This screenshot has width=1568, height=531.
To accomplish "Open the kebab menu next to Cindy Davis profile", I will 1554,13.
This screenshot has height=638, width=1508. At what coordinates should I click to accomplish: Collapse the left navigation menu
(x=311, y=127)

--

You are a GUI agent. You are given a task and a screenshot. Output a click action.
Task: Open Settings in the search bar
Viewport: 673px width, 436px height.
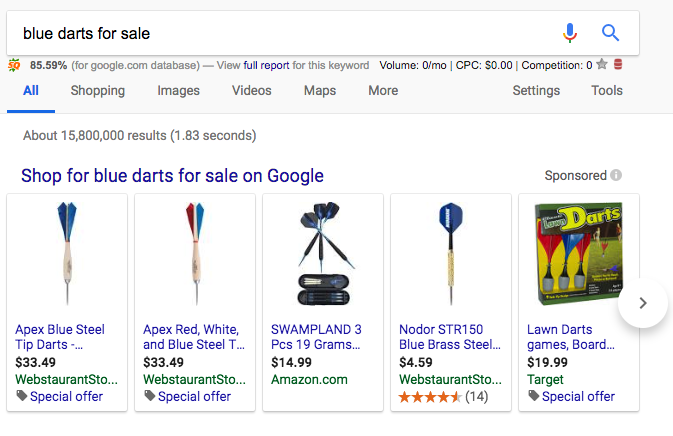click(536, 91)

**Activity**
Identify each line in the records above containing the word "Open"; copy those lines.

**Answer to this task**
To accomplish "Open the kebab menu next to Cindy Davis profile", I will 1554,13.
Task: Open Settings in the search bar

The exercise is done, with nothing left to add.